“Buying Hope” for South Australians with MND
Photo: Dr Kate Johnson. Inset: Julie’s husband Steve Meldrum, Dr Kate Johnson and Julie’s brother Graham Ragless.
Research and clinical trials exploring new treatments for Motor Neurone Disease (MND) will soon be underway at Flinders Medical Centre with the appointment of a new MND Fellow.
Established in memory of Dr Julie Lawrence – the first woman plastic surgeon in South Australia – who passed away from MND in 2019, the fellowship will support Dr Kate Johnson to care for people and their families living with MND and progress research at South Australia’s sole MND clinic.
Julie’s husband Steve and brother Graham made this fellowship possible, donating to the Motor Neurone Disease Association of South Australia (MNDSA) who have partnered with Flinders Foundation and the Flinders Medical Centre Clinician’s Special Purpose Fund.
“MND is a real bummer of a disease because it feels like there’s no hope. But, the thing is, we can buy some hope,” Steve Meldrum says.
“I know for this amount of money we might not be able to find a cure, but hopefully this can go some way to helping to prolong life, or at least give back a little bit of hope to people with MND – because that’s so important.”
Dr Johnson will oversee an interstate clinical trial in South Australia in the coming months, investigating the effectiveness of a drug used to treat HIV in halting the progression of MND.

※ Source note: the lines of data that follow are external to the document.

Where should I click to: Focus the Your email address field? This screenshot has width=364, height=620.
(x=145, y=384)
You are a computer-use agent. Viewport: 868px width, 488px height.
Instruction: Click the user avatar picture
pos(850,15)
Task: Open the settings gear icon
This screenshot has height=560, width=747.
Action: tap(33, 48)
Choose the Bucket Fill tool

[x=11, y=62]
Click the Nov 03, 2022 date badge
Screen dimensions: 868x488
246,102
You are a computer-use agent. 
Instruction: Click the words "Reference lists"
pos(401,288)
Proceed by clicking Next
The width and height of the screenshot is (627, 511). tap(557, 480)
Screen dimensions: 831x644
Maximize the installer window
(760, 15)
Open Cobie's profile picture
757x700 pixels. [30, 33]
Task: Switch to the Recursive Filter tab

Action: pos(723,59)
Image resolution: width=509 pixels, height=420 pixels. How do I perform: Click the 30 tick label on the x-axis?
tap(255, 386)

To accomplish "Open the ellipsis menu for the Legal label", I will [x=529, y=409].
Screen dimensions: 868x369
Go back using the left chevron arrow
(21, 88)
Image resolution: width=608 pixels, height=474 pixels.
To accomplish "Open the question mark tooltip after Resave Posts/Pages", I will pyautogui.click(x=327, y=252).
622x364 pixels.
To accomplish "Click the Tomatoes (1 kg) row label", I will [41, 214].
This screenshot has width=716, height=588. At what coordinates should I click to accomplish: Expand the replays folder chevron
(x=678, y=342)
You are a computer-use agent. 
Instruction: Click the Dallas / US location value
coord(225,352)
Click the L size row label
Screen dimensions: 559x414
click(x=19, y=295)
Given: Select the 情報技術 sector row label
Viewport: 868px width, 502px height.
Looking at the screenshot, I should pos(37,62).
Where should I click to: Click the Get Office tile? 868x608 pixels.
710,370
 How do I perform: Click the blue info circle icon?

“Other research at Flinders involves looking at genes in the blood of people with MND, compared with people without the disease, to identify any particular links to MND,” Dr Johnson says.
“This could help us better understand MND and why it occurs, so that further down the line it might lead to tests or treatments that could be useful.
“MND is such a devastating disease, where unfortunately at the moment we can’t do as much about it as we would like,” Dr Johnson says.
“But it’s really important to be there for people with MND when they’re diagnosed and support them to really maximise their quality of life, while also focusing on research to provide hope for people in future who might be diagnosed with the disease.”
Karen Percival, Chief Executive Officer of MNDSA said the organisation was pleased to be able to support research into MND with the support of Julie’s family and Flinders Foundation.
“MNDSA have always supported research but to have this significant donation allowing us to facilitate a research fellow right here in South Australia will give our clients an opportunity to be involved in clinical trials in our own state,” Karen said.
Thank you for your ongoing support of Motor Neurone Disease research.